While protections work, they are not perfect. Some activity may reflect legal exceptions or data errors. For example, certain fleets had sunset provisions allowing temporary fishing.

Small-scale fishing, often legal, can also affect ecosystems but remains mostly invisible to SAR if vessels are under 15 meters long.

“Because strictly protected marine areas discourage illegal fishing, fishes are far more abundant within their boundaries, they produce many more babies, and help replenish surrounding areas,” said Enric Sala, co-author and founder of Pristine Seas.

Results may not apply everywhere

One key question remains: Are MPAs truly reducing fishing, or were they placed in low-activity zones? The paper suggests both might be true.

Of the few MPAs with pre- and post-implementation data, most already had low fishing. Yet Palau showed a dramatic drop from 51,000 hours to just 215 hours annually after full protection. That suggests strong rules can reduce fishing pressure even in active areas.

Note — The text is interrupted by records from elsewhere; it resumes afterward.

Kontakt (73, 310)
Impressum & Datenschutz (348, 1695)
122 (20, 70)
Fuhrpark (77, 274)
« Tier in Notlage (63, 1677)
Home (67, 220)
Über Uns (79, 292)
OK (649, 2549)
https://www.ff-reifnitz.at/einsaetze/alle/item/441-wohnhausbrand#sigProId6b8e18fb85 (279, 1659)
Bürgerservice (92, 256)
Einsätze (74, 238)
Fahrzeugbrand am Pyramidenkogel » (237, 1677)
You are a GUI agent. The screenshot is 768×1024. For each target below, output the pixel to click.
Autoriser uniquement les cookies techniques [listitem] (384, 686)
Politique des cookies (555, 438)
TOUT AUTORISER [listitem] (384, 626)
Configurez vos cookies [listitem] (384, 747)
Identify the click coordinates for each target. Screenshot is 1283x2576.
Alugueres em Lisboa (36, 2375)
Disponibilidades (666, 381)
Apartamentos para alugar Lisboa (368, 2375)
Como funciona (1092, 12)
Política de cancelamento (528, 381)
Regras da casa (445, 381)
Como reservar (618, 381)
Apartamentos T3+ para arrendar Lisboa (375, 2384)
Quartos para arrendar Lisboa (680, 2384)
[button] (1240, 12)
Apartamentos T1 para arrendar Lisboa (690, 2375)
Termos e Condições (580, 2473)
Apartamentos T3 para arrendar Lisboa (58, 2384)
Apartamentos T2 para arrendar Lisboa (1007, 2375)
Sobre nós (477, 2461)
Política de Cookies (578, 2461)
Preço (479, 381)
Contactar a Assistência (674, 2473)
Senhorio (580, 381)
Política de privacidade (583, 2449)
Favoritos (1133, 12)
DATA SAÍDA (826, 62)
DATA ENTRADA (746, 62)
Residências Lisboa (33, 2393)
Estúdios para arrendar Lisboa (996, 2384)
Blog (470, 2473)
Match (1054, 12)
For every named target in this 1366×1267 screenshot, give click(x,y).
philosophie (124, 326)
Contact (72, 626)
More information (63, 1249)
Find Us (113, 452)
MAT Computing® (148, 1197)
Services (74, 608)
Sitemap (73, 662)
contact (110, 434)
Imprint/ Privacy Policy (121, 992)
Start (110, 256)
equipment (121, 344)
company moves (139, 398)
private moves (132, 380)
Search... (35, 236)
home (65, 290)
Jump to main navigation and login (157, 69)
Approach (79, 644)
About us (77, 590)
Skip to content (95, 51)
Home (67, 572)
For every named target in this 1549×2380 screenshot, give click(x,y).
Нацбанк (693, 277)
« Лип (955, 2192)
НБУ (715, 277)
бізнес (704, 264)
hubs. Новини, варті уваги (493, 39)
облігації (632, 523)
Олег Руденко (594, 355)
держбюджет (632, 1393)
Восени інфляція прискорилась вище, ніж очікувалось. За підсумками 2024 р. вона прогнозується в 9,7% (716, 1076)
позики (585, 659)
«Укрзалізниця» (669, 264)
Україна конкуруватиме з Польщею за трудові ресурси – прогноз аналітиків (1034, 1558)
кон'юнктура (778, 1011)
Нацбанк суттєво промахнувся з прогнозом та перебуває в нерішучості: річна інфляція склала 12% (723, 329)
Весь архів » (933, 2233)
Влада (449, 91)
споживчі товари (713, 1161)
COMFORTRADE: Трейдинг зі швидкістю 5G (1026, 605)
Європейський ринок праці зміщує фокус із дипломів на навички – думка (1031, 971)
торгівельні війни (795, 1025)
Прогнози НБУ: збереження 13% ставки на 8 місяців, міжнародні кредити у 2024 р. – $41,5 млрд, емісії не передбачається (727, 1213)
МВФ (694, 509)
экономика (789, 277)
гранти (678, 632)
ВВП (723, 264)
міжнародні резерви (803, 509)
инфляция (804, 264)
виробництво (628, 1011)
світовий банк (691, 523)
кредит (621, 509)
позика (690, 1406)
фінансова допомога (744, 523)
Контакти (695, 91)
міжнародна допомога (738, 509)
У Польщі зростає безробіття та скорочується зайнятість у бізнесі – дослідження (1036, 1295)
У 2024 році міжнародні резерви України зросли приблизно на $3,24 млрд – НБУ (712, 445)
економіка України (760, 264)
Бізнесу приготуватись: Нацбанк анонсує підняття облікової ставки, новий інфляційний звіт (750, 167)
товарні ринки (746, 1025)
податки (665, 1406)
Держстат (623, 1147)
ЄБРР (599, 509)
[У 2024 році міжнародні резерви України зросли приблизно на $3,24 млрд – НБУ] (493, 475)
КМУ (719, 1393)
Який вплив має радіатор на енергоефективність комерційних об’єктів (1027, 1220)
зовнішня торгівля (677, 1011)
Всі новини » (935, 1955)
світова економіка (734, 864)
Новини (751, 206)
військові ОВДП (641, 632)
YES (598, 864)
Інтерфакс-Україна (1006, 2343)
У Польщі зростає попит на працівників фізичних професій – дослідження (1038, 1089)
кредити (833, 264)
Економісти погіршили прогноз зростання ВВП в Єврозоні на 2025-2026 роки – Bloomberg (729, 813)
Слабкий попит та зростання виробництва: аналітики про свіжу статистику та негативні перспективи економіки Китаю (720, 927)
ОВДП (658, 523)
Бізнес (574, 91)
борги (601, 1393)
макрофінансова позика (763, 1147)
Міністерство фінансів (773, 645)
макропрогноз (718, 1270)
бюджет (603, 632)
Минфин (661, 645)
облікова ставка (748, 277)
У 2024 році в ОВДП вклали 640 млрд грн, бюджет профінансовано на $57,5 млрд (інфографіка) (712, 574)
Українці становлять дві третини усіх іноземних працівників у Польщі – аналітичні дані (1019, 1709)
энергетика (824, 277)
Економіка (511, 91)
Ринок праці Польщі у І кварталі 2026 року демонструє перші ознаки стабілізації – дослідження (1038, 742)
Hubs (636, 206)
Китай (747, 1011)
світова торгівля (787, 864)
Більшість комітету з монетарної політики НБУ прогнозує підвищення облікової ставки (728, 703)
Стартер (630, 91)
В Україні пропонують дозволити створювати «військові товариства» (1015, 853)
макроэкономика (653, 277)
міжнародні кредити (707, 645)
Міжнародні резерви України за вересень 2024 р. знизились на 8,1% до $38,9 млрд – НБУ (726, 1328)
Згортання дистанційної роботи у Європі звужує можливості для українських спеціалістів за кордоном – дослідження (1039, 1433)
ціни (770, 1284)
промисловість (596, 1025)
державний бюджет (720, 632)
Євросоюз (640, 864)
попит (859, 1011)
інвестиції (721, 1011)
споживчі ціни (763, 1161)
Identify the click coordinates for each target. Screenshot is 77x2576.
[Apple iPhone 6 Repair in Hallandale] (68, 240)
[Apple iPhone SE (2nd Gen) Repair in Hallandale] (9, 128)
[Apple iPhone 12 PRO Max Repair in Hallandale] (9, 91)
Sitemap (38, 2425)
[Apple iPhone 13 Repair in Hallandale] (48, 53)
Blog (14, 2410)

Future MPA planning should consider whether protections are going where demand to fish is already low. Otherwise, the results may not scale as hoped.

Marine protected areas work

The study proposes a scalable way to monitor oceans. Integrating real-time satellite detections with AI models offers an efficient, low-cost solution.

The research supports the idea that MPA enforcement creates deterrence. The more likely vessels are to be caught, the less likely they are to fish illegally.

“By using satellites to track fishing vessels, countries can predict the locations of illegal activities and target patrol efforts, saving both manpower and money,” said Jennifer Raynor, lead author from the University of Wisconsin-Madison.

The study is published in the journal Science.